Okuma metninde "Gerçekliğin Eridiği Anlar" ile "koruma, saklama hâli?" arasındaki bölümü, bu iki ifade de dahil olmak üzere harfi harfine aktarın.

▶ _Okuma Metni_
>>
Gerçekliğin Eridiği Anlar
![](https://media.altyazi.net/wp-content/uploads/2024/12/2000h-all-we-imagine-as-light-still01-c-rapid-eye-movies-1600x900.jpg)
Sana da oluyor mu, böyle hayalle gerçek arasında, gerçekliğin eridiği ya da bazen yırtıldığı anlardan fışkıran bir şeylere tutulma ve ilhamını orada bulma, koruma, saklama hâli?
<<
▶ _Kaynak Veriler_
>>
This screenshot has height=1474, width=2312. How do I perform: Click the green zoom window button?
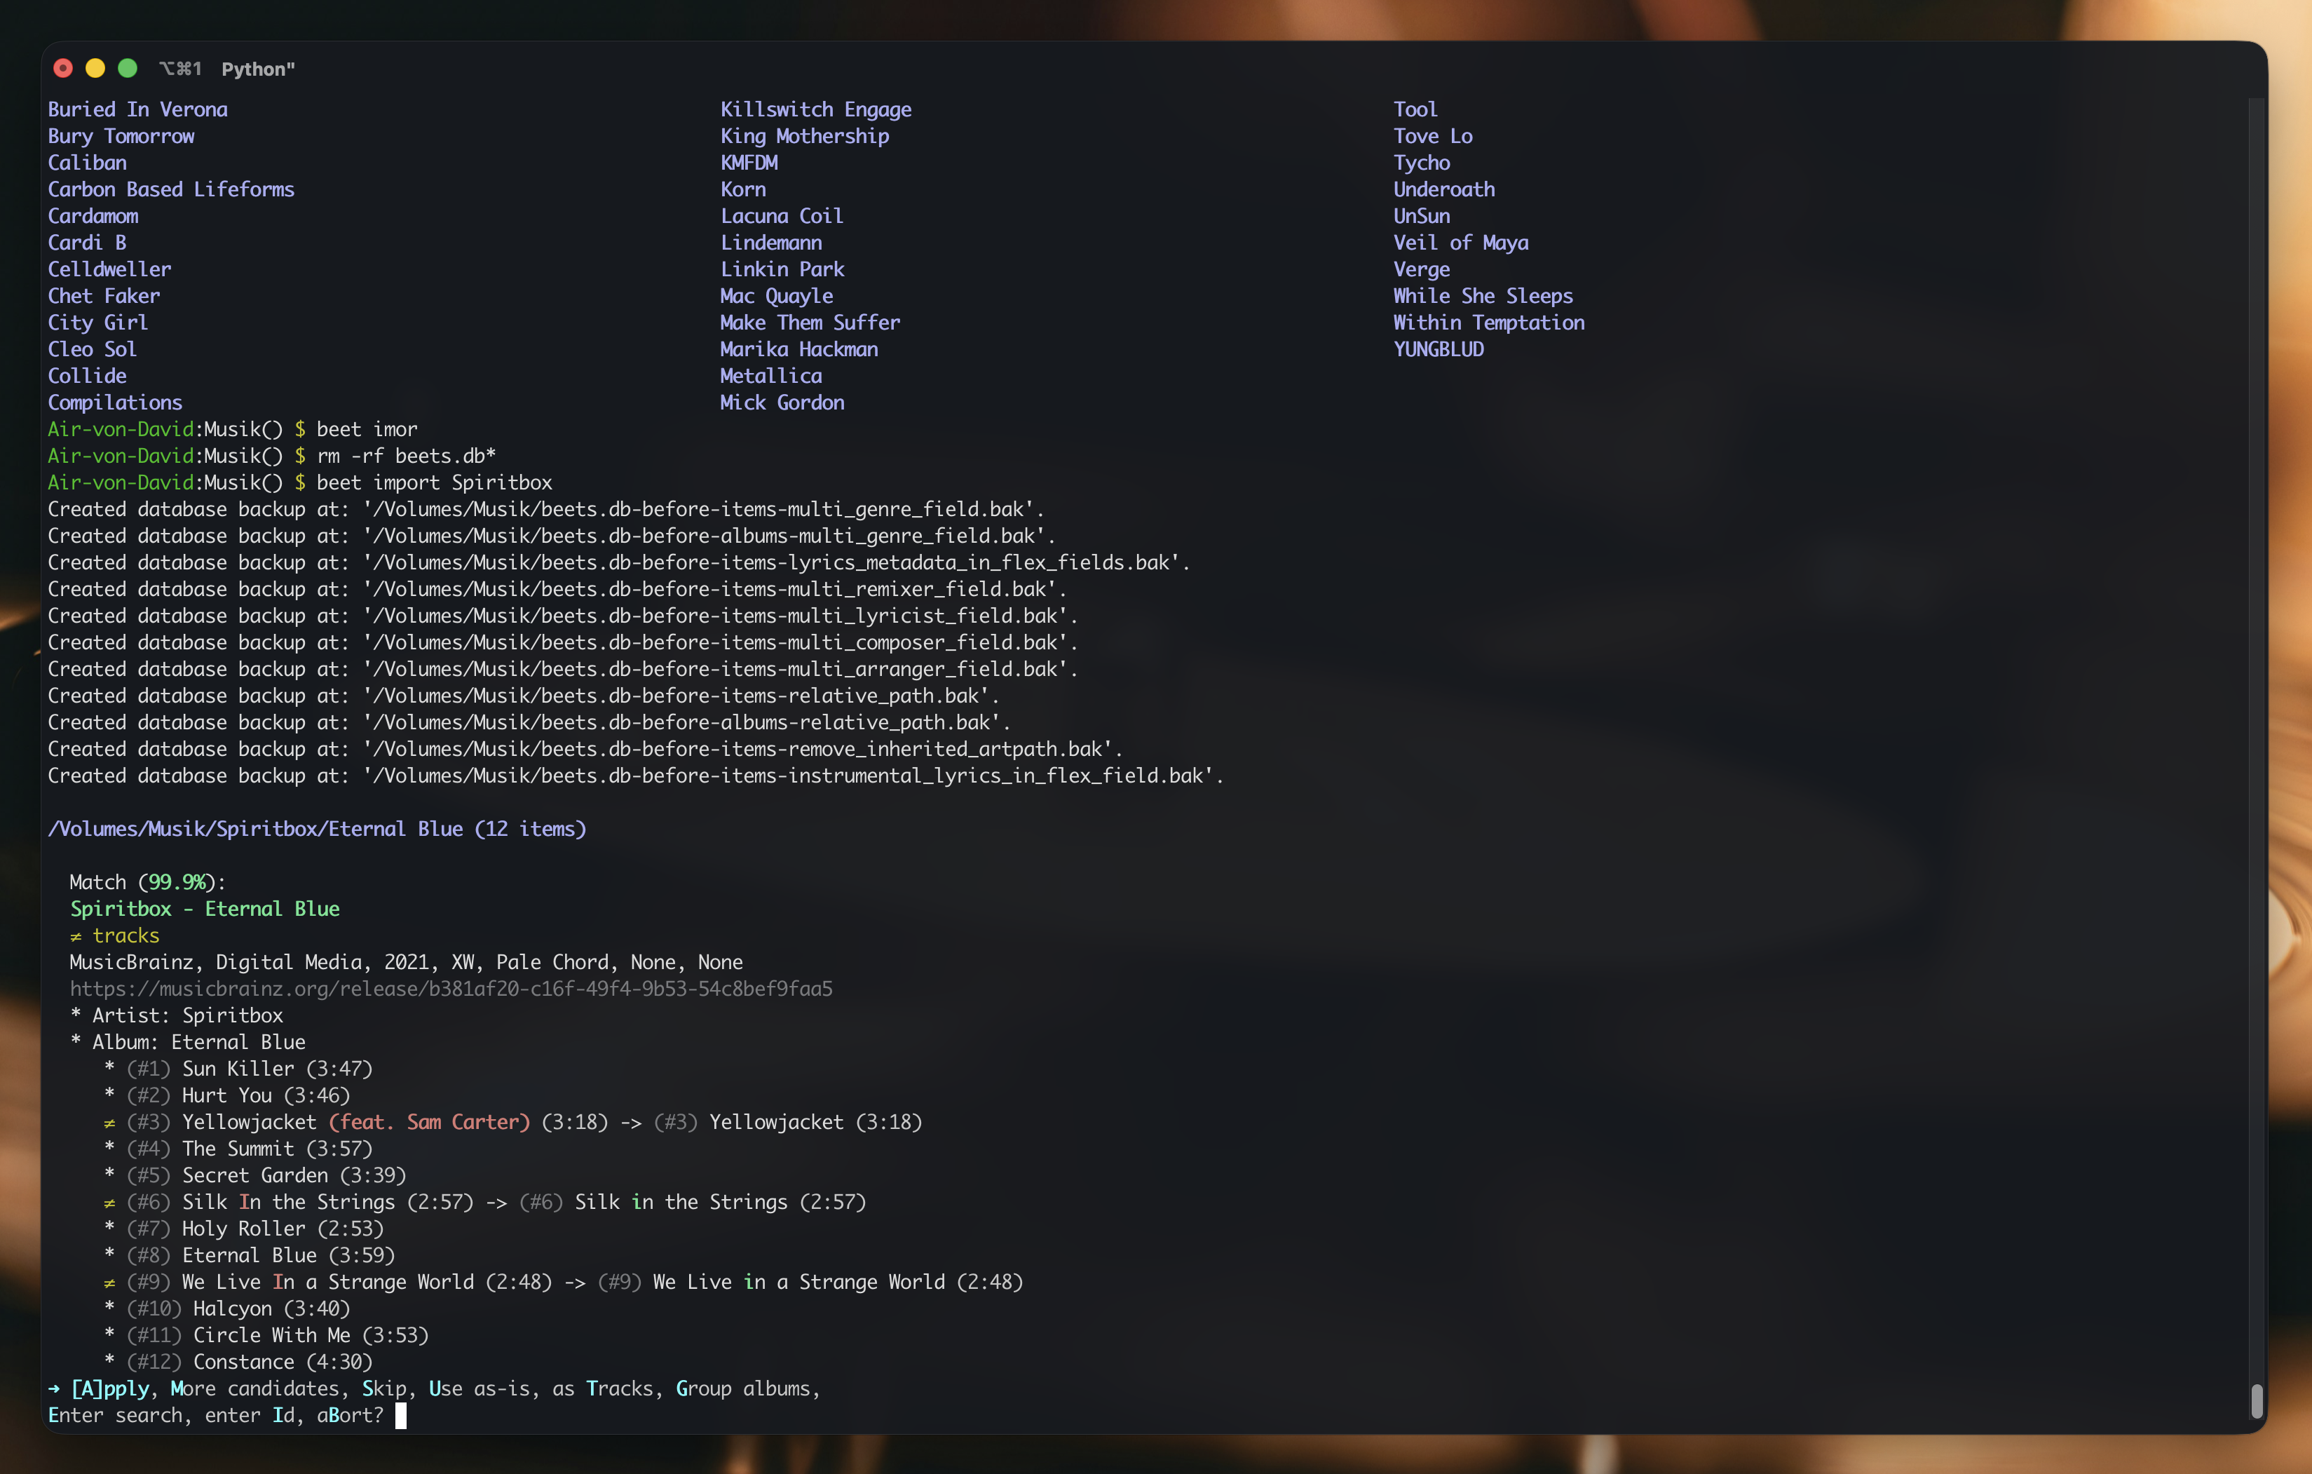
<<
▶ _Sorunun Çözümü_
Gerçekliğin Eridiği Anlar
![](https://media.altyazi.net/wp-content/uploads/2024/12/2000h-all-we-imagine-as-light-still01-c-rapid-eye-movies-1600x900.jpg)
Sana da oluyor mu, böyle hayalle gerçek arasında, gerçekliğin eridiği ya da bazen yırtıldığı anlardan fışkıran bir şeylere tutulma ve ilhamını orada bulma, koruma, saklama hâli?